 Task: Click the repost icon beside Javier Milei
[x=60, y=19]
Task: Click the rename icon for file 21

○ ○ ○ ○ ○

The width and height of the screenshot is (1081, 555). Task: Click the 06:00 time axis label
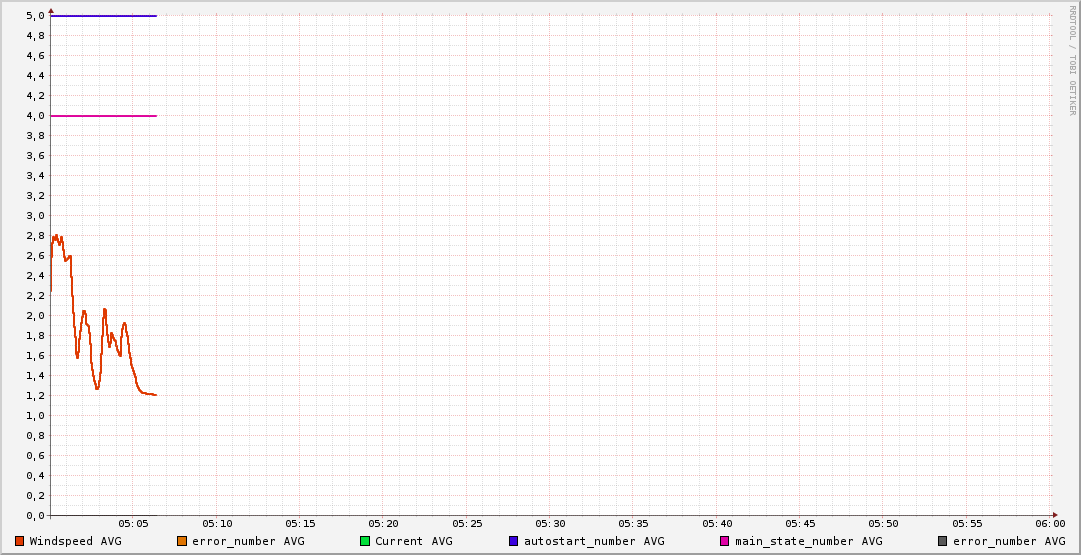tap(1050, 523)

○ ○ ○ ○ ○

_WHAT YOU ARE ASKED TO DO_.
Given the records above, reproduce precisely and only the lines between the line holding "Task: Click the repost" and the line holding "Task: Click the rename icon for file 21", inclusive.

_RESPONSE TO THIS EXERCISE_.
 Task: Click the repost icon beside Javier Milei
[x=60, y=19]
Task: Click the rename icon for file 21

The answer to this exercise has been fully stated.